Dalam unggahan di Facebook, polisi Blackburn dan Darwen mengatakan petugas segera mendatangi pesta pernikahan itu setelah mendapatkan laporan dan memberikan penegasan pada pihak penyelenggara dan juga tamu yang hadir. Pesta itu pun dibubarkan tanpa ada insiden berarti.
"Ini jelas melanggar batasan lokal dan nasional yang membuat semua orang yang hadir dalam bahaya," begitu bunyi unggahan pihak kepolisian Blackburn, seperti dimuat
Daily Mail (Senin, 17/8).
Mereka menyebut bahwa insiden itu sangat mengecewakan dan meminta publik untuk terus bekerja sama dengan pihak berwenang untuk menjaga agar semua orang aman dari penularan Covid-19.

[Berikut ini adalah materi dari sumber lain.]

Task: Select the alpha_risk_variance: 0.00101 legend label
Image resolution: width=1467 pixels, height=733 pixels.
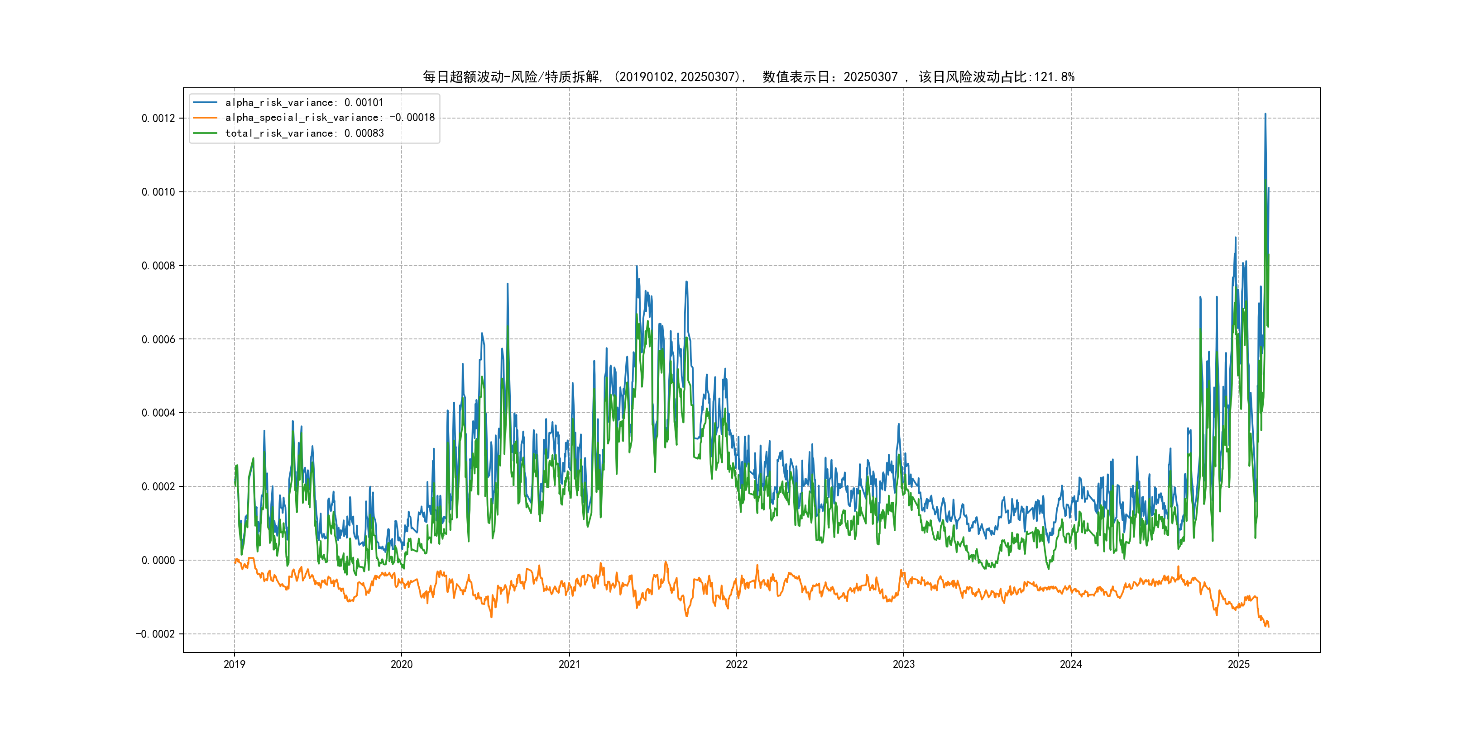Action: click(x=304, y=102)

Sebagai efek jera, pihak kepolisian pun mendenda pihak penyelenggara karena telah menyalahi aturan.
Blackburn diketahui memiliki undang-undang penguncian lokal untuk mengekang peningkatan pesat kasus virus corona. Salah satu aturan yang dibuat adalah mencegah orang mengunjungi rumah tangga lain di rumah atau taman pribadi mereka.
Selain itu, resepsi pernikahan skala besar juga dilarang dan upacara pernikahan hanya diizinkan dengan maksimal 30 tamu.